## Work request
Leave out pictures; repeat exactly the lines from the "This screenshot has height=436, width=581." line through the last of the data below.

========================================================================

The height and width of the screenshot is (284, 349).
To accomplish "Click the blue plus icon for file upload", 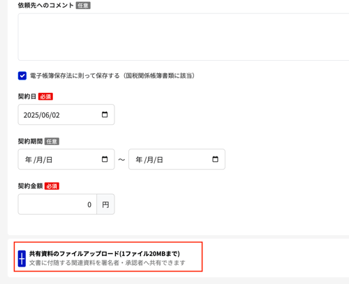I will pyautogui.click(x=22, y=258).
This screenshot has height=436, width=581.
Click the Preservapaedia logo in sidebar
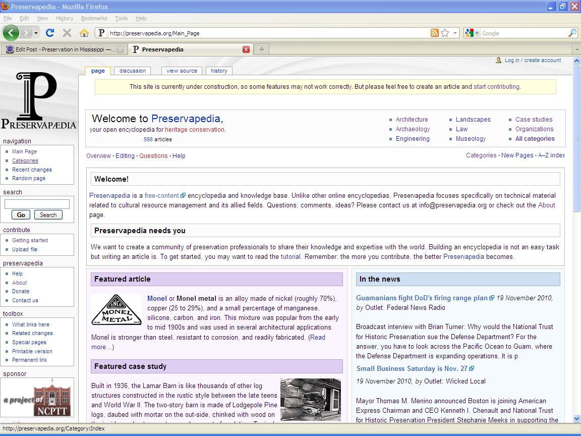pyautogui.click(x=38, y=100)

========================================================================

## Answer box
This screenshot has height=436, width=581.
Click the Preservapaedia logo in sidebar
pyautogui.click(x=38, y=100)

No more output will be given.